The ACLU is an amicus in the criminal case against Ezhil Kamaldoss, a convicted opioid distributor who was found guilty of operating a pill mill out of Queens. The case against Kamaldoss was largely predicated on his cellphone and laptop being searched at John F. Kennedy International Airport in 2019.

Both Kamaldoss and the ACLU claim that the Supreme Court holds cellphones and laptops to a higher standard for search than other personal items based on Riley v. California , in which the justices held that police must obtain a warrant before searching a cellphone seized during arrest.

“The Supreme Court in Riley v. California established this principle 11 years ago and explained exactly why cellphones are qualitatively and quantitatively different,” Kamaldoss’ attorney Brian Spears argued Monday.

Before that 2014 ruling, cellphones were subjected to the same scrutiny as an arrestee’s cigarette pack, which, under the 1973 Supreme Court ruling United States v. Robinson , is allowed to be searched by police without a warrant.

Now that police hold cellphones to a higher standard than other personal items, Bhandari claimed that the same logic should apply to federal agents at the U.S. border.

“The government argues that the border is simply different … but here, we’re talking about searches of people who have not been suspected of any crime,” Bhandari said.

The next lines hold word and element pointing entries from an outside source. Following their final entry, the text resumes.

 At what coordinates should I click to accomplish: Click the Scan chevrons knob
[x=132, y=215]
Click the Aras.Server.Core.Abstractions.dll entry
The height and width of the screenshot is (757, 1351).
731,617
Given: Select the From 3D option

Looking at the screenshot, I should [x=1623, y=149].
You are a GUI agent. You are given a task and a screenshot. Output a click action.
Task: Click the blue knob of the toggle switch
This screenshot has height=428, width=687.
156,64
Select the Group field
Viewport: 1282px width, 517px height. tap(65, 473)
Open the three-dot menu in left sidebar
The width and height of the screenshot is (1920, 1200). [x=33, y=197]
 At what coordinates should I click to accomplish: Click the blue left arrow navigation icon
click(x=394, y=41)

It’s not the first time the U.S. Circuit Courts have tackled this issue. In 2018, the 11th Circuit upheld the conviction of a Florida man who was caught with child pornography on his phone during a warrantless cellphone search after an international cruise.

On Monday, the Second Circuit seemed hesitant to change precedent. U.S. Circuit Judge Myrna Perez, a Joe Biden appointee, acknowledged that “no one has gone as far as you guys are asking us to go.” She also took issue with the notion that personal electronics be held to a higher standard for search than that of the person themselves.

“Are you effectively asking us to find that doing a body cavity search for drugs requires less protection than looking at somebody’s laptop?” Perez asked.

Bhandari said that is indeed the position the ACLU is taking, as it is consistent with Riley . Spears added it is necessary to alter constitutional exceptions like this to keep up with “the advancement of technology.”

Despite the panel’s broad skepticism, their argument appeared to garner sympathy from U.S. Circuit Judge Sarah Merriam, another Biden appointee, who simply asked the government: “So why not just get a warrant?”

Assistant U.S. Attorney Robert Pollack replied that, at the time, there had never been a case anywhere in the United States that said a warrant was necessary. And that principle has been “reaffirmed repeatedly by the Supreme Court and by this court.”

“I think the reason why we didn’t get a warrant is because the case law didn’t say we needed to,” Pollack said.

Joining Perez and Merriam on Monday’s panel was U.S. Circuit Judge Michael Park, a Donald Trump appointee. The court didn’t immediately issue a ruling after the arguments.